__RECORDED DATA__:
┄┄┄┄┄┄┄┄┄┄┄┄┄┄┄┄┄┄┄┄
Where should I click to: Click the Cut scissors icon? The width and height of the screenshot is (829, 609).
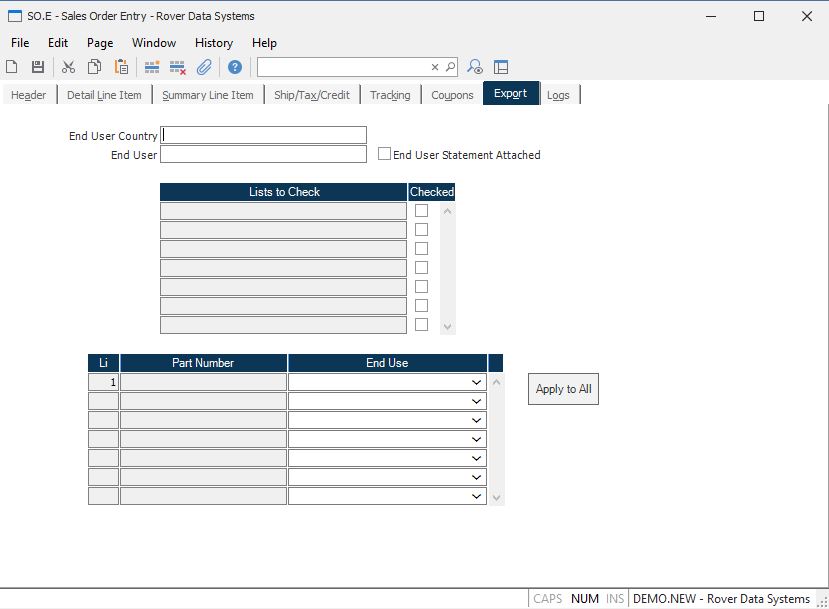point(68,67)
┄┄┄┄┄┄┄┄┄┄┄┄┄┄┄┄┄┄┄┄
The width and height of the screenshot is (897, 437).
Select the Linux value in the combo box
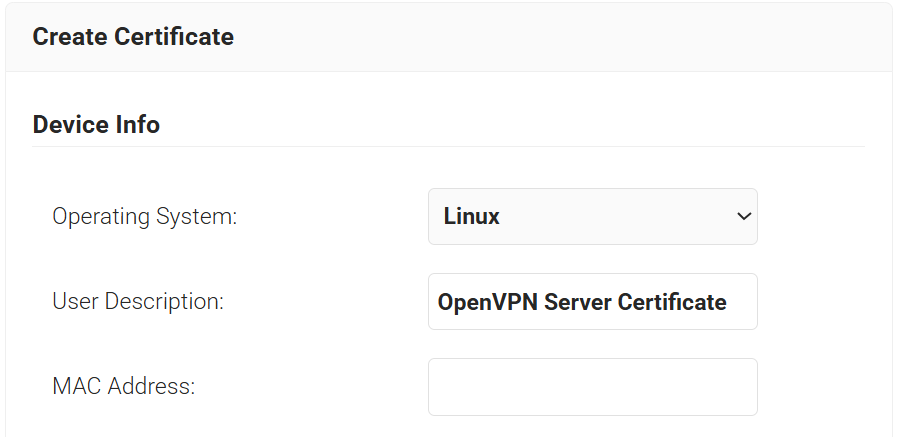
┄┄┄┄┄┄┄┄┄┄┄┄┄┄┄┄┄┄┄┄
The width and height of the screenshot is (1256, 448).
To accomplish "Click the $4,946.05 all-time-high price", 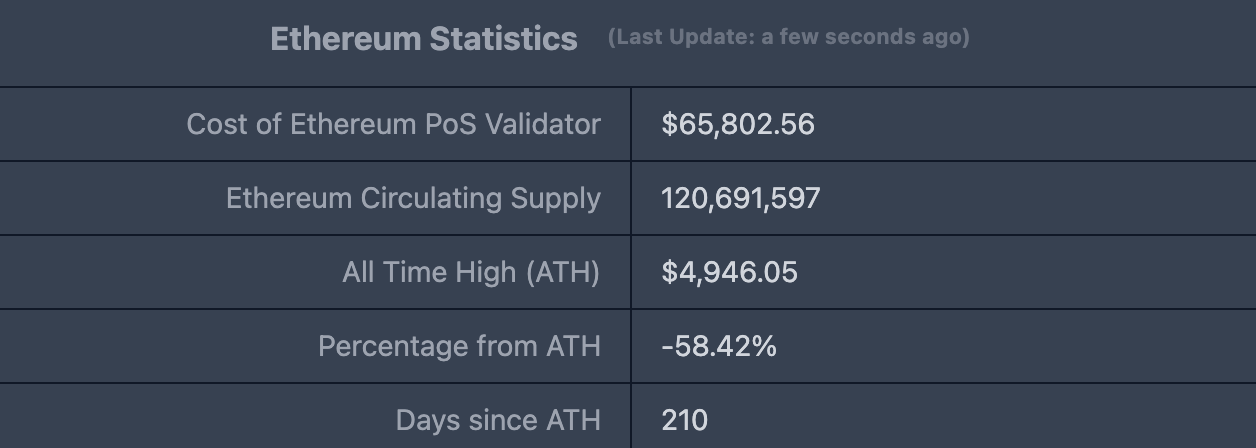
┄┄┄┄┄┄┄┄┄┄┄┄┄┄┄┄┄┄┄┄
__DESCRIPTION OF THE TASK__: From the entries above, restate word for word the lines from the line containing "The width and height of the screenshot is (897, 437)." to the line containing "Select the Linux value in the combo box", both ends included, and nothing more.

__COMPLETED EXERCISE__:
The width and height of the screenshot is (897, 437).
Select the Linux value in the combo box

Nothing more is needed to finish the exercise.